Entries -

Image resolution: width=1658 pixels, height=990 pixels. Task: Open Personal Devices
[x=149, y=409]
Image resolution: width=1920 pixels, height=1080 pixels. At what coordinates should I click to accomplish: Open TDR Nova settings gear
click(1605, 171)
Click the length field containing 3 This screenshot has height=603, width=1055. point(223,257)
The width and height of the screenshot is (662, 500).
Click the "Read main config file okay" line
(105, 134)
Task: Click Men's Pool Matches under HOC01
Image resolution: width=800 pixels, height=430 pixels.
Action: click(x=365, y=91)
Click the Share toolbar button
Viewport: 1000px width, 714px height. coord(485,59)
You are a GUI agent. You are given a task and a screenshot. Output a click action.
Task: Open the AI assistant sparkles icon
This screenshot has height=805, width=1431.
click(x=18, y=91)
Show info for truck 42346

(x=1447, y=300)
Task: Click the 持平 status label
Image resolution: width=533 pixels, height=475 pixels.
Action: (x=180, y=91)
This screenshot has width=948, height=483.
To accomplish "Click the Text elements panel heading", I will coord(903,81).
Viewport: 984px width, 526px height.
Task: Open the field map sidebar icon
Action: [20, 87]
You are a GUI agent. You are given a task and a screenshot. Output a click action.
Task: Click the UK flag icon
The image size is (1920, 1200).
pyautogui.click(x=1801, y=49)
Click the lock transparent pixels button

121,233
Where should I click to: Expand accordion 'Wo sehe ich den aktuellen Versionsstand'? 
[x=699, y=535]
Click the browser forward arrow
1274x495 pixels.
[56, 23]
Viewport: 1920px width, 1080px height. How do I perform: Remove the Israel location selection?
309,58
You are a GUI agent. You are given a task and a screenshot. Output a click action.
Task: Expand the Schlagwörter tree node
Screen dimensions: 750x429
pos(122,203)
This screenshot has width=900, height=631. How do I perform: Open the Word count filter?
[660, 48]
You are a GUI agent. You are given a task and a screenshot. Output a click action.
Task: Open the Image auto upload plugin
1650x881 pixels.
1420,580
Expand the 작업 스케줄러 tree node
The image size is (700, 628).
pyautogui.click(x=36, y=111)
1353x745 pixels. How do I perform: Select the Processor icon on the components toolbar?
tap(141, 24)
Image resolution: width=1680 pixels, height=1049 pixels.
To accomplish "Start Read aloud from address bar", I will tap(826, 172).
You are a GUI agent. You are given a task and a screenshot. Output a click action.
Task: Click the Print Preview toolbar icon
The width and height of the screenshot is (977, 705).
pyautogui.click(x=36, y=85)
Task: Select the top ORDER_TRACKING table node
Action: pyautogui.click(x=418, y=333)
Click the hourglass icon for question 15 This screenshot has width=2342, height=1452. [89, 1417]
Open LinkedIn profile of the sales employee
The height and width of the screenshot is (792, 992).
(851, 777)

Task goal - Gather every line from the listing above that contains the string "Viewport", and copy each one in full.

Response -
Viewport: 1000px width, 714px height. coord(485,59)
Viewport: 984px width, 526px height.
Viewport: 1920px width, 1080px height. How do I perform: Remove the Israel location selection?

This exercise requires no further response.